(Saved entries)
---
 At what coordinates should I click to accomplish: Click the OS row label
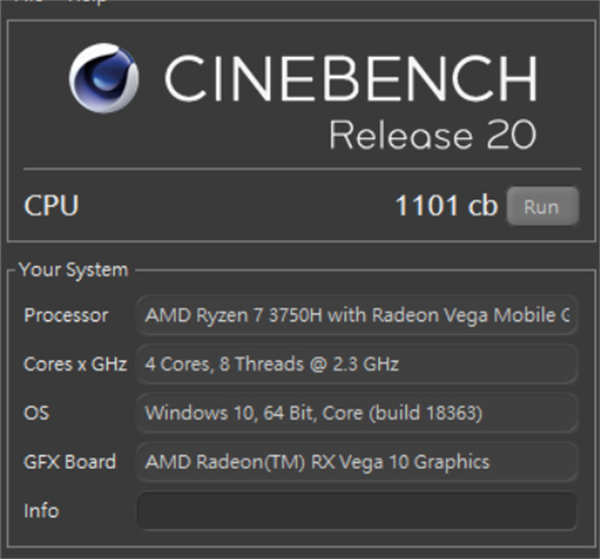(x=36, y=413)
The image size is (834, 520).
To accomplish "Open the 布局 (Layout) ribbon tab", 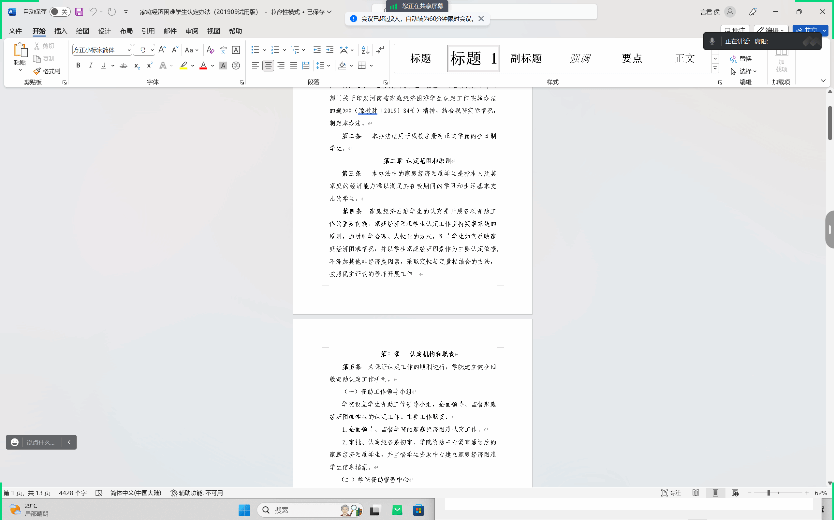I will [126, 31].
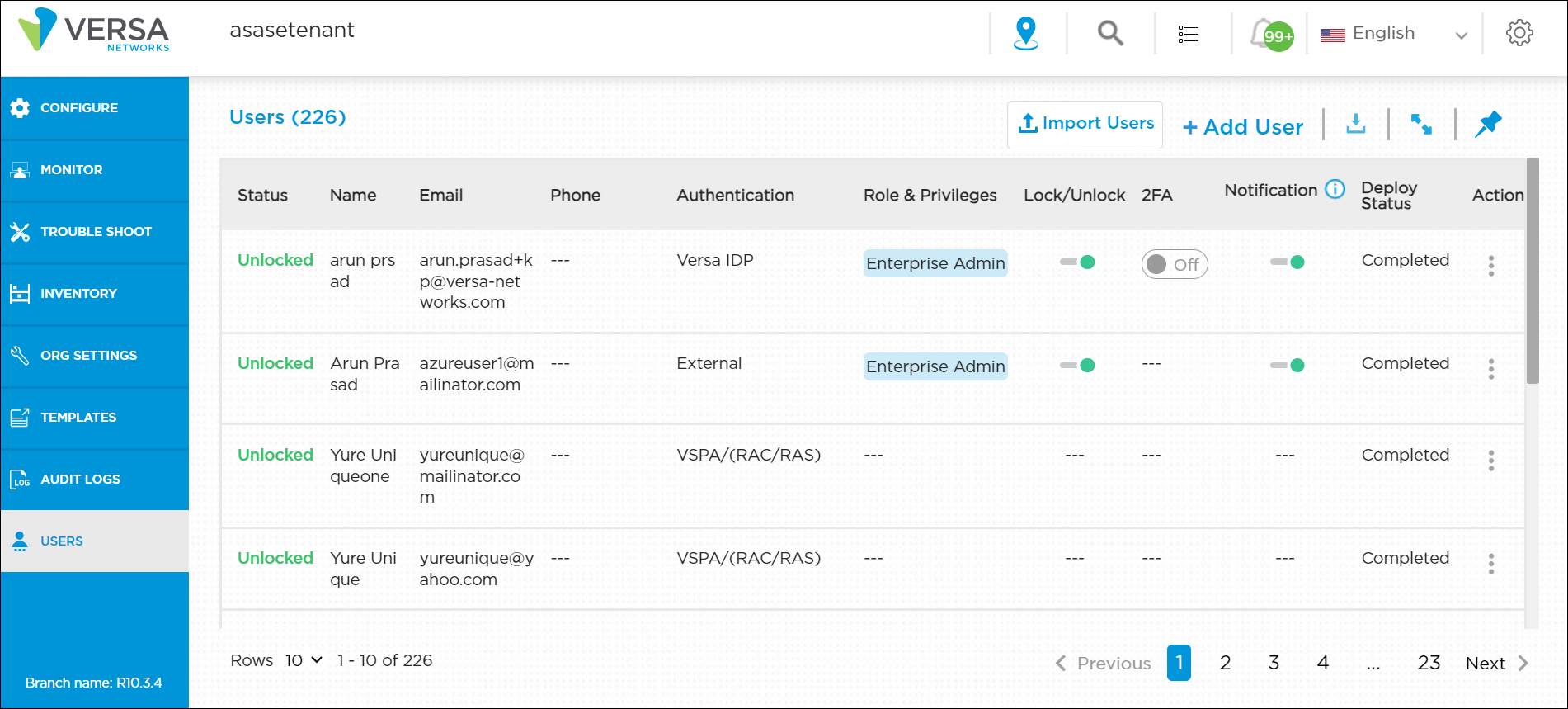Open the task list icon in header
1568x709 pixels.
pyautogui.click(x=1188, y=34)
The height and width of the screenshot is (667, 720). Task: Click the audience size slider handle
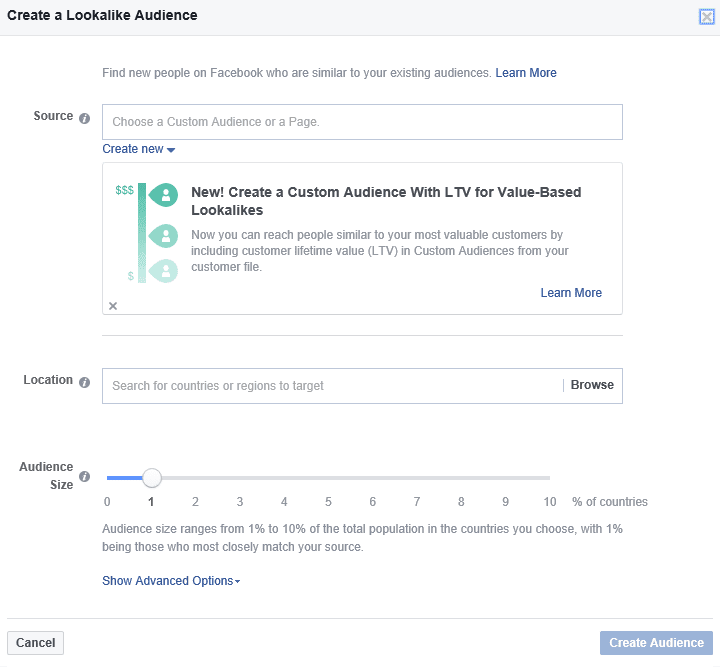(151, 478)
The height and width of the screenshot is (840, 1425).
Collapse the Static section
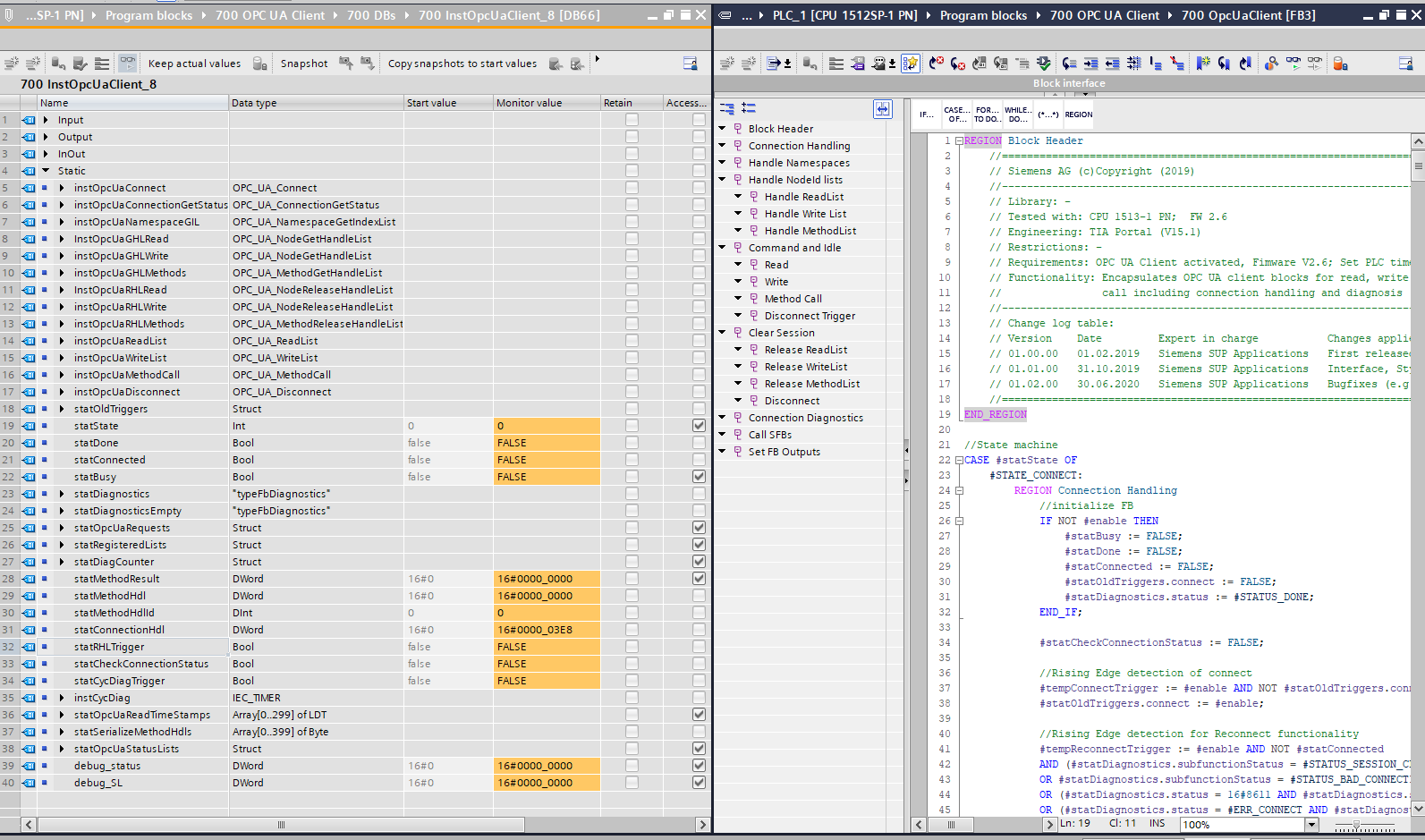[46, 171]
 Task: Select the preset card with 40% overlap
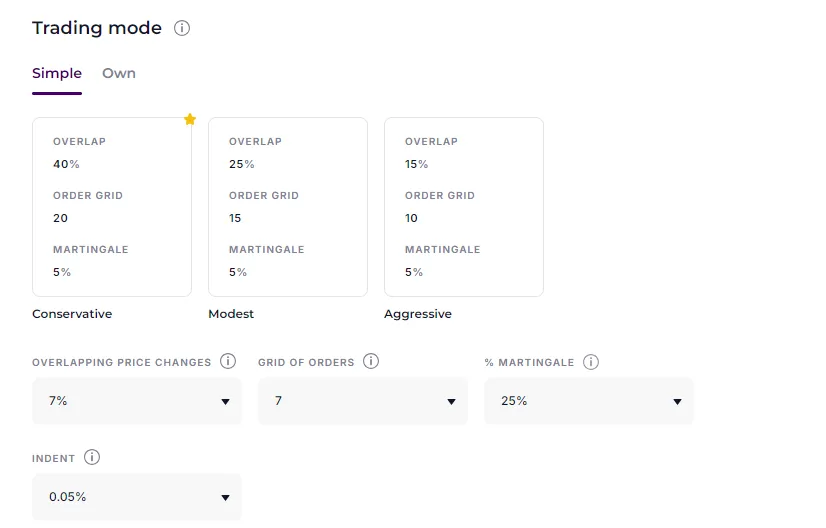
---
Directions: Reproduce the lines of the records from the one containing "The height and width of the screenshot is (667, 720)." through the end of the records, including both ends. Omit the pictures from your answer.

Complete output:
The height and width of the screenshot is (667, 720). Task: Click the audience size slider handle
(151, 478)
The height and width of the screenshot is (840, 1425).
Collapse the Static section
[46, 171]
 Task: Select the preset card with 40% overlap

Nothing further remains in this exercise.